The novels of the Beacon group in Trinidad, followed: Alfred Mendes' Pitch Lake (1934) and Black Faunus (1935) and C. L. R. James's Minty Alley in 1936. These social realist novels sought to capture a West Indian (as opposed to colonial) perspective of the everyday world in which they lived. By the late 1940s and early 1950s the novel as political statement manifested itself strongly in the work of Vic Reid and Roger Mais, both Jamaicans. V. S. Reid's New Day (1949) is a historical novel, the first, perhaps, to present the emancipated slave in terms other than as something victimized and oppressed. Reid's The Leopard (1958) is overtly set against the background of Kenya's ‘Mau Mau’ struggle. Roger Mais, in novels like The Hills were Joyful Together (1953), evokes the life of squalor of the ‘yard’ and hints at a possible avenue of escape through rastafarianism. Edgar Mittelholzer (1909–65) from Guyana won critical attention with A Morning at the Office (1950), a novel set in Trinidad which teases out the absurdities inherent in a race- and class-conscious society. His Kaywana trilogy (1952–4), an epic treatment of a Guyanese family from the seventeenth to the twentieth century, was a popular success.

The writers that followed, from 1950 to 1970, are sometimes referred to as the first ‘Great Wave’. George Lamming's In the Castle of My Skin (1953), Samuel Selvon's second novel, The Lonely Londoners (1956), V. S. Naipaul's biting social comedies leading up to his masterpiece, A House for Mr Biswas (1961), Wilson Harris's Palace of the Peacock (1960), all of Jean Rhys, including Wide Sargasso Sea, which made her reputation—signalled the coming of age of West Indian fiction. In the Castle of My Skin is in one sense about childhood and growing up in rural Barbados. The richly textured prose seemed to reflect the boy's maturing consciousness with a sensitivity not encountered before on this scale in a home-grown subject. Lamming's work is radical, but maintains its literary integrity, even while it invites us to challenge the relation between colonized and colonizer.

**********

> **Set tasks**:
• A. Retype the passage on West Indian fiction from "The writers that" to "colonized and colonizer.".
• B. Does the passage on West Indian fiction support each statement below? Answer yes or no for each, quoting the words of the passage that decide it.
(i) Reid's The Leopard is set against the background of Kenya's Mau Mau struggle.
(ii) Mittelholzer's A Morning at the Office is set in Guyana.
(iii) In the Castle of My Skin is about growing up in rural Jamaica.
• C. Carry on the passage on West Indian fiction from the point where it stops.

**********

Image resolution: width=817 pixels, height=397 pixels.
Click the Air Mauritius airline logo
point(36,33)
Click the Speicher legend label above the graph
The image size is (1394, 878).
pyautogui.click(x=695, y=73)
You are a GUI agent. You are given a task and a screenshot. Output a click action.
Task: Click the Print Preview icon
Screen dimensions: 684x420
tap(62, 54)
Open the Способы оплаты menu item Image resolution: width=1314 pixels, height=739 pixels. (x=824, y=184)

**********

> **Responses in order**:
• A.
The writers that followed, from 1950 to 1970, are sometimes referred to as the first ‘Great Wave’. George Lamming's In the Castle of My Skin (1953), Samuel Selvon's second novel, The Lonely Londoners (1956), V. S. Naipaul's biting social comedies leading up to his masterpiece, A House for Mr Biswas (1961), Wilson Harris's Palace of the Peacock (1960), all of Jean Rhys, including Wide Sargasso Sea, which made her reputation—signalled the coming of age of West Indian fiction. In the Castle of My Skin is in one sense about childhood and growing up in rural Barbados. The richly textured prose seemed to reflect the boy's maturing consciousness with a sensitivity not encountered before on this scale in a home-grown subject. Lamming's work is radical, but maintains its literary integrity, even while it invites us to challenge the relation between colonized and colonizer.

• B.
(i) Yes: "Reid's The Leopard (1958) is overtly set against the background of Kenya's ‘Mau Mau’ struggle."
(ii) No: "a novel set in Trinidad which teases out the absurdities inherent in a race- and class-conscious society."
(iii) No: "In the Castle of My Skin is in one sense about childhood and growing up in rural Barbados."

• C.
V. S. Naipaul and Samuel Selvon are East Indians from Trinidad and, although the work of both issues from a comic impulse, Naipaul comes over as the more (relentlessly) bitter satirist. He is an elegant writer with a loathing for most things West Indian. A House for Mr Biswas is the portrait of an East Indian family in Trinidad in the process of creolization. Naipaul's is a literary family; his father, Seepersad, younger brother, Shiva, and nephew, Neil Bissoondath, are all published writers. Unlike V. S. Naipaul, Samuel Selvon identifies himself with the folk tradition and has been much imitated. Selvon's novels and stories contain a similar gallery of comic types, but they are presented with indulgence rather than scorn. In The Lonely Londoners we encounter the portraits, both comic and poignant, of Caribbean migrants new to England. (‘Boy, you black like midnight,’ says one of the ‘boys’, on seeing one of the new arrivals to England. He takes another look at the newcomer's impressive blackness. ‘No, you more like Five Past Twelve.’) This pioneering book breaks the taboo of relegating dialect (now called Nation Language) to characters of inferior social rank or private moments of stress or intimacy, and makes it the narrating voice.

Of other writers mentioned above Wilson Harris is the most unusual. He comes from Guyana and is therefore assumed not to have the ‘island mindset’ of other West Indians. (He shares a certain panoramic vision with his Guyanese contemporary, the artist Aubrey Williams, whose paintings enliven many a Caribbean book-jacket.) Harris's hallucinatory technique seeks to reconnect fragments of history, long severed. His many short novels demand care and vigilance from the reader. In his first and best-loved book, Palace of the Peacock, we witness a river journey in the interior of the country, a journey that might have happened in the past, or might be happening in the future (or the present). On board are representatives of the Amerindian and the African—past and present.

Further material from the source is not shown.